ABOUT THIS TASK: In everything from the start of the entries down to the line containing "Image resolution: width=939 pixels, height=499", change "location" to "position" and leave all else untouched.

Segment Start: DATA UNDER STUDY

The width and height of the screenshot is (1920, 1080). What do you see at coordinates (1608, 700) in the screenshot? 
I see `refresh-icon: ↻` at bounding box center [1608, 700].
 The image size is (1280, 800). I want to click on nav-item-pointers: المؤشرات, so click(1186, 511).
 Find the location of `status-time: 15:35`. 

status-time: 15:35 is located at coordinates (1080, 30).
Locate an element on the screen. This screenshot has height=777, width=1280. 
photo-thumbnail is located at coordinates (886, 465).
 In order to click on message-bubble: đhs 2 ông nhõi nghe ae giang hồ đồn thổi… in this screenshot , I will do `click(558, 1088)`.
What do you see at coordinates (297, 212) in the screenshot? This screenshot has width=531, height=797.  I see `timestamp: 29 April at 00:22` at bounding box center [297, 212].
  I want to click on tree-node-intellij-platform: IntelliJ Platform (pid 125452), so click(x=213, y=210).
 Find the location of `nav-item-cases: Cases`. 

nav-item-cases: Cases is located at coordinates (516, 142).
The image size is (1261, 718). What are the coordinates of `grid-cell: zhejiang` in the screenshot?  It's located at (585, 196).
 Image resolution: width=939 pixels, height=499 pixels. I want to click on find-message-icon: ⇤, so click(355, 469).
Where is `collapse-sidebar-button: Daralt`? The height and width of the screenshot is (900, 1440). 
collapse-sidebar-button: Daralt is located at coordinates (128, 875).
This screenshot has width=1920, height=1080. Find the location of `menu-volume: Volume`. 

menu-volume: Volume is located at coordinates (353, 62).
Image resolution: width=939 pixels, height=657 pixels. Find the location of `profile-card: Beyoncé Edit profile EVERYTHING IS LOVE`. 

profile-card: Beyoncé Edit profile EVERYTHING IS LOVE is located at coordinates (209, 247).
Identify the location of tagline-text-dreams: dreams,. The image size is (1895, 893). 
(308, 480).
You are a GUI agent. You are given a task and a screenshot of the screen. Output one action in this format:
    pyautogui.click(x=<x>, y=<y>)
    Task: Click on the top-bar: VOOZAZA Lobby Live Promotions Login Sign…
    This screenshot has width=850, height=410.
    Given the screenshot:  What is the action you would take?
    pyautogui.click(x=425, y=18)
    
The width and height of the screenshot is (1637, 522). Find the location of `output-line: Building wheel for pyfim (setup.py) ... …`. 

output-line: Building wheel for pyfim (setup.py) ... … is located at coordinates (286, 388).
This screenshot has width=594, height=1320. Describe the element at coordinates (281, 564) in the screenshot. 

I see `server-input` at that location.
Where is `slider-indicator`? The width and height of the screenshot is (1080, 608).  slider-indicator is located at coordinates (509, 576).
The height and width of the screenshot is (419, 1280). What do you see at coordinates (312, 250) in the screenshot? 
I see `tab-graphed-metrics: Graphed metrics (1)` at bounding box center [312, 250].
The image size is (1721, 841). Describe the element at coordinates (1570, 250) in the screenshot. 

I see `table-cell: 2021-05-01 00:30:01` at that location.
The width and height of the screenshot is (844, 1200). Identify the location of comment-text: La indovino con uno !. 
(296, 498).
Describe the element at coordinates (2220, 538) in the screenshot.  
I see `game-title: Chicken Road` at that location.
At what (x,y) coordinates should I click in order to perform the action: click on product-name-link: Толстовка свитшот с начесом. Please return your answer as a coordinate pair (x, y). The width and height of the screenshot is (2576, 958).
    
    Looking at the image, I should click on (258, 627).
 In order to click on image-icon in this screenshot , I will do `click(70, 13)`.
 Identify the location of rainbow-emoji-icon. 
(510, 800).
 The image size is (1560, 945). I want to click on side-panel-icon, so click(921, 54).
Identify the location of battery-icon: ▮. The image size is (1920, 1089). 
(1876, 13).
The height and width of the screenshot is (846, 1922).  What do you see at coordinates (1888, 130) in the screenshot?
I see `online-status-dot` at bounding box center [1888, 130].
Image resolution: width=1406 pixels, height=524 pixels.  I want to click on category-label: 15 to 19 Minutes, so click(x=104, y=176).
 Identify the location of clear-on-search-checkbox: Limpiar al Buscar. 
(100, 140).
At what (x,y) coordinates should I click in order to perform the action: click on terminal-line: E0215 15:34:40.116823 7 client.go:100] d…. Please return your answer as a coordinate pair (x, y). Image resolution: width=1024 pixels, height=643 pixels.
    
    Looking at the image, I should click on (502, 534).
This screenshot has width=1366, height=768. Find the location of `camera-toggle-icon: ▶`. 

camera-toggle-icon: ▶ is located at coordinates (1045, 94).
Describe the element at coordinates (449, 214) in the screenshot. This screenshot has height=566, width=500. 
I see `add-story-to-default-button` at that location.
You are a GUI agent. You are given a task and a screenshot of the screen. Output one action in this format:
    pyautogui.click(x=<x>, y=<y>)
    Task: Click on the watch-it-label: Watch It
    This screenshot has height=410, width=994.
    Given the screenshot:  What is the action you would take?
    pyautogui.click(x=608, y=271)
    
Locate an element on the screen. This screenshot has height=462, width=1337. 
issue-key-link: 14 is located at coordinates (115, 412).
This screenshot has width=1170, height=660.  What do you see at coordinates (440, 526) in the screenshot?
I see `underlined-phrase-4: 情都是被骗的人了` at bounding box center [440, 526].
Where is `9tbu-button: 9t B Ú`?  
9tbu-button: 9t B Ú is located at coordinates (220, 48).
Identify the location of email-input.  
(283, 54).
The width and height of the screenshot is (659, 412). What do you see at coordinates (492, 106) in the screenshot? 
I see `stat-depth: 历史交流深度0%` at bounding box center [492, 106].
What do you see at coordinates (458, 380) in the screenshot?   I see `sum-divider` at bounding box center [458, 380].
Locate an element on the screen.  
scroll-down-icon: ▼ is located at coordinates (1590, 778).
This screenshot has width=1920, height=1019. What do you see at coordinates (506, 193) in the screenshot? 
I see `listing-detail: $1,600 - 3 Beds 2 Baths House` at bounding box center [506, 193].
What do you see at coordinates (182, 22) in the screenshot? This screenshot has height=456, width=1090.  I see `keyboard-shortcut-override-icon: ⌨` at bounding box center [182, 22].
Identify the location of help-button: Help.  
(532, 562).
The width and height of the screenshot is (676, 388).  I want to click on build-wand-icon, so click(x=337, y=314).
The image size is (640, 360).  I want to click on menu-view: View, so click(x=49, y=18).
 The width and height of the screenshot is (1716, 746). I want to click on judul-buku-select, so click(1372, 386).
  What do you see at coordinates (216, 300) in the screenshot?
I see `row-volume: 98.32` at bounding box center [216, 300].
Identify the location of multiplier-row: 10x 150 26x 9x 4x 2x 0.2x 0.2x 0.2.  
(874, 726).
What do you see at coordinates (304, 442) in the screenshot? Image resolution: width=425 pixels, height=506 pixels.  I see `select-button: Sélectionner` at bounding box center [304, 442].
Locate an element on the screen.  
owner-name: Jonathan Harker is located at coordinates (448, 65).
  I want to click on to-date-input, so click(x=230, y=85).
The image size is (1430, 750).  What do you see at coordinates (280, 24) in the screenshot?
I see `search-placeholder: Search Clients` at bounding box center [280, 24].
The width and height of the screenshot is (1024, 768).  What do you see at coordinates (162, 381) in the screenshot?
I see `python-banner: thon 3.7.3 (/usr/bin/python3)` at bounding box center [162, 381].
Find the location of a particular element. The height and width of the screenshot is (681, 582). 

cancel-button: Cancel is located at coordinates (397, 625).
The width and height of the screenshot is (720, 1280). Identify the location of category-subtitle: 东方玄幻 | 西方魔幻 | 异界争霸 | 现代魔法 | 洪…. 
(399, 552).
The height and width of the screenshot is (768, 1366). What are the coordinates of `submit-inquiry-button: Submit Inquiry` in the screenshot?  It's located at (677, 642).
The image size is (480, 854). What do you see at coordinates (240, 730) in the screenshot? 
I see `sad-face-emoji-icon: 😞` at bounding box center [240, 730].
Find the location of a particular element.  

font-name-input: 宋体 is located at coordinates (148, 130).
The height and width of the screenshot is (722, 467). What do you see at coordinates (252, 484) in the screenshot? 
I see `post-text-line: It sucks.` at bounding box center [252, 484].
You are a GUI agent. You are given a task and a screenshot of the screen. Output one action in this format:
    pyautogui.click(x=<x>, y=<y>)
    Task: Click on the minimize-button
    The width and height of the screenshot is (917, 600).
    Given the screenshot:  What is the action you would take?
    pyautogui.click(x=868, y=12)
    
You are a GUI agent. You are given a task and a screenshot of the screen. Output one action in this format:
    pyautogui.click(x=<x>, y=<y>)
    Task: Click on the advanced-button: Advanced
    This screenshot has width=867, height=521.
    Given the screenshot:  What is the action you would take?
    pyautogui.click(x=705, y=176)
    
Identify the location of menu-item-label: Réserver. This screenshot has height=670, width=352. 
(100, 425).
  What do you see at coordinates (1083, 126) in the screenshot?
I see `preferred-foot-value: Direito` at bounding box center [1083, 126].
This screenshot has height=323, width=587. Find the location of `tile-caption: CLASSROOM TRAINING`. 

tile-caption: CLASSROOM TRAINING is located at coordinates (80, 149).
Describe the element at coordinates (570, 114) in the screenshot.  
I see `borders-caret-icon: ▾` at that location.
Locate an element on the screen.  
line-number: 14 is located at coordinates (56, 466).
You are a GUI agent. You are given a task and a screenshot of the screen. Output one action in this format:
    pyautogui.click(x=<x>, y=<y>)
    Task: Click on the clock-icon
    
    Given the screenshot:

Segment End: DATA UNDER STUDY

EXERCISE OUTPUT:
The width and height of the screenshot is (1920, 1080). What do you see at coordinates (1608, 700) in the screenshot? 
I see `refresh-icon: ↻` at bounding box center [1608, 700].
 The image size is (1280, 800). I want to click on nav-item-pointers: المؤشرات, so click(1186, 511).
 Find the position of `status-time: 15:35`. 

status-time: 15:35 is located at coordinates (1080, 30).
Locate an element on the screen. This screenshot has height=777, width=1280. 
photo-thumbnail is located at coordinates (886, 465).
 In order to click on message-bubble: đhs 2 ông nhõi nghe ae giang hồ đồn thổi… in this screenshot , I will do `click(558, 1088)`.
What do you see at coordinates (297, 212) in the screenshot? This screenshot has width=531, height=797.  I see `timestamp: 29 April at 00:22` at bounding box center [297, 212].
  I want to click on tree-node-intellij-platform: IntelliJ Platform (pid 125452), so click(x=213, y=210).
 Find the position of `nav-item-cases: Cases`. 

nav-item-cases: Cases is located at coordinates (516, 142).
The image size is (1261, 718). What are the coordinates of `grid-cell: zhejiang` in the screenshot?  It's located at (585, 196).
 Image resolution: width=939 pixels, height=499 pixels. I want to click on find-message-icon: ⇤, so click(355, 469).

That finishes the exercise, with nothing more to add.